In an unusual move, Israel’s High Court of Justice froze a Sharia Court ruling granting custody of two children to their father, and delayed further discussion of the case in the Sharia Appeals Court.

The ruling came in response to a petition filed by a single mother against the Sharia Court in Jaffa that granted custody of her two young children to her ex-partner.

The ruling is distinctive, because the Israeli High Court of Justice usually does not interfere in religious court rulings even though it has the authority to do so.

The case also highlights the issues arising from the often inconsistent approach between Israel’s dual system of religious courts and family courts for dealing with certain matters of family law, in this case visitation and custody rights of children.


While many people outside of Israel have read about the Jewish Rabbinical court system — mostly in connection with problems with its marriage and divorce laws, which have been criticized for widely favoring men, whereas the family court system has been criticized for favoring women — it is less widely known that Israel also has a publicly-funded Sharia court system for its Muslim citizens.

While Israel’s system of civil and labor courts is similar to that of other countries, Israel is unique in that it retains a system of religious courts, which deal mainly with matters relating to family law.

The system is a legacy of pre-State law: the State of Israel has left the pre-existing law of family relations virtually untouched from the Ottoman and then the British Mandate periods.

For this reason, religious law applies as a source of law in matters relating to marriage and divorce, litigated before religious courts, though such application is subject to the law of the land and to the supervision of Israel’s Supreme Court. Israel

The law relating to religious courts is the 1922 Palestine Order in Council, which recognized eleven religious communities: Jewish, Muslim, and nine Christian denominations. The Israeli government added the Presbyterian Evangelical Church and the Ba’hai to this list. The Knesset also enacted a law vesting jurisdiction in the Druze religious courts.


The High Court petition, filed on the single mother’s behalf by the Legal Aid Department of the Justice Ministry, argued that the Sharia Court rulings went against rulings made by civil District and Family Courts regarding the couple’s two children.

The petitioner is a single mother who is classified as having no religion, while the father is a Lebanese citizen and a Muslim. According to the court documents, the two met in 1999 and had two children, now aged 13 and 9. The petitioner left the apartment she shared with her partner and her children, claiming that her partner had subjected her to severe physical violence. Since that date the parties live separately, and the children remained with their mother. The two children attended secular schools in the center of Israel.
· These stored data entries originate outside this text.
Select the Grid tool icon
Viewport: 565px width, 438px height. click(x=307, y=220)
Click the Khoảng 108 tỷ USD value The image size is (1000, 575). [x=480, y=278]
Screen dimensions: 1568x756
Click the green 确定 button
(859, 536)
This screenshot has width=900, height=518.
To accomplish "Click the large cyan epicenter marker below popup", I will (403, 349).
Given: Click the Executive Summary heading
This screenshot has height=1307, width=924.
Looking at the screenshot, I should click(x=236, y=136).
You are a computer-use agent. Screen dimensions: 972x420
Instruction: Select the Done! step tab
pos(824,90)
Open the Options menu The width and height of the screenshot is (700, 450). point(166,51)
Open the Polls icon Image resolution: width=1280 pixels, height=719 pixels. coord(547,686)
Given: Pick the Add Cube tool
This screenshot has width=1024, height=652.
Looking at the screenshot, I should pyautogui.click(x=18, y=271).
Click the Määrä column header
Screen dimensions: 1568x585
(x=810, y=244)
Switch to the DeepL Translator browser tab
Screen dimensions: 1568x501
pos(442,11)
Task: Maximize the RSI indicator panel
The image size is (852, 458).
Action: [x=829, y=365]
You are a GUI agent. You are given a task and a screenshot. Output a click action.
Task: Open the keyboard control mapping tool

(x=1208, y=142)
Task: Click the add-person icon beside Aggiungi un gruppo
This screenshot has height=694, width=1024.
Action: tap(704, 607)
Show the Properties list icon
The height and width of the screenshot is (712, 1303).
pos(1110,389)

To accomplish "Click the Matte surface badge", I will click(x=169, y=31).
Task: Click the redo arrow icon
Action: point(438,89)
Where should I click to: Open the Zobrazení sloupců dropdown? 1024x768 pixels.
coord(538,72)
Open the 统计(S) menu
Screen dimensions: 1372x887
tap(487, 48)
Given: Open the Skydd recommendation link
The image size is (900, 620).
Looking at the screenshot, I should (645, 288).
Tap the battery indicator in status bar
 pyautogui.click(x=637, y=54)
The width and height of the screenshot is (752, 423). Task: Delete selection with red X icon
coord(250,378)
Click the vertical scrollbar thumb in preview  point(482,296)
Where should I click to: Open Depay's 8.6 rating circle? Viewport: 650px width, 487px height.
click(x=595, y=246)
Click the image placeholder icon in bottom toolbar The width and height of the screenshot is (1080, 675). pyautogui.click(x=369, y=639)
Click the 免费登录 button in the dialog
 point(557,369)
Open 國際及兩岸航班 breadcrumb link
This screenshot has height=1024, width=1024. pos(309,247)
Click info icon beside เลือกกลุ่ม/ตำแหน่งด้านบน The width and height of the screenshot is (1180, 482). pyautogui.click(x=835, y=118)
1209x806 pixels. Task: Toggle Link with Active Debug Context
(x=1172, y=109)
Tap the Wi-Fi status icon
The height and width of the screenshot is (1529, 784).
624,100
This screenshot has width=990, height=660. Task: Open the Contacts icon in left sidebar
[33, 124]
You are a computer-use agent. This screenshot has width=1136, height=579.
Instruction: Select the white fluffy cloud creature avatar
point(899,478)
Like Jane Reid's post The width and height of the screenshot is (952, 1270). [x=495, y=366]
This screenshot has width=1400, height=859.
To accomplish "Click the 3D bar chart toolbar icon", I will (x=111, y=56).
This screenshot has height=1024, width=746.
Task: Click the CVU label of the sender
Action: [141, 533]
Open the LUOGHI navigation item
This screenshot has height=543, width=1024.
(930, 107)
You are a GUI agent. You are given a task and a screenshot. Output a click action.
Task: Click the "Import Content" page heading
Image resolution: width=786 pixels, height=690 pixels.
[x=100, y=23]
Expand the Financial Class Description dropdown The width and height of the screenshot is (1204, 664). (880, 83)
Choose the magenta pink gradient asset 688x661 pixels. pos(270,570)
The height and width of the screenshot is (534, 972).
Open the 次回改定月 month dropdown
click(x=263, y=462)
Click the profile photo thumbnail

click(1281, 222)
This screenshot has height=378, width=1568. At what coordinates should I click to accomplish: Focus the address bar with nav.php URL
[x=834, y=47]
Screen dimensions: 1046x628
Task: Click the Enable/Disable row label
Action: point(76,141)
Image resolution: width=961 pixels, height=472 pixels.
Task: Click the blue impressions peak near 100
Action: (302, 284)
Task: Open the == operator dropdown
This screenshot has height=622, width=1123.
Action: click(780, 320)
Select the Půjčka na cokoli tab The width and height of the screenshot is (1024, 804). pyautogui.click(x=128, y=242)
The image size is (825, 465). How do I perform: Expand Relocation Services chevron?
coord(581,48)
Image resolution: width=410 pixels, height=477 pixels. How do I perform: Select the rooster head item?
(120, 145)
The problems arose when the two parents began separate proceedings, the mother in the civil courts and the father in the Sharia Court system.

In 2008, the mother filed a case with a family court in Krayot, asking for legal custody of the children and for the father to contribute child support. The custody case went on for several years, during which the mother was given temporary custody of the children.

During the proceedings, the court found that the father had failed to comply with various judgements, including that he had failed to pay child support, so the civil Family Court froze his visitation rights until he complied. At this stage, the father opened separate proceedings over custody and visitation rights in the Jaffa Sharia court. Among other things, the father argued that the children should be transferred to Islamic schools and that their mother was in fact a Muslim.


The result was a legal tangle, in which the rulings of the civil courts and Sharia courts contradicted each other, and rulings from each were not complied with. The Sharia Court system insisted that its authority took precedent over the authority of the Family Court on matters of custody and visitation rights. When the mother appealed to the Haifa District Court, the judge ruled that custody matters should be ruled on by the Family Courts; however, since the Sharia Court had already made a ruling, the District Court said the mother should appeal to the High Court of Justice.

In her High Court petition, the mother asked the court to overturn all the Sharia Court rulings.

Attorney Orna Paz, representing the mother in the High Court appeal, said the woman had suffered greatly because of the tangle between the Sharia Court and Family Court systems.

“I regret to say that the decisions of Sharia courts is unreasonable in the extreme, and contrary to the case law on this matter,” Paz said in a statement, adding that the case was “exceptional” and that the Sharia court had overstepped its authority.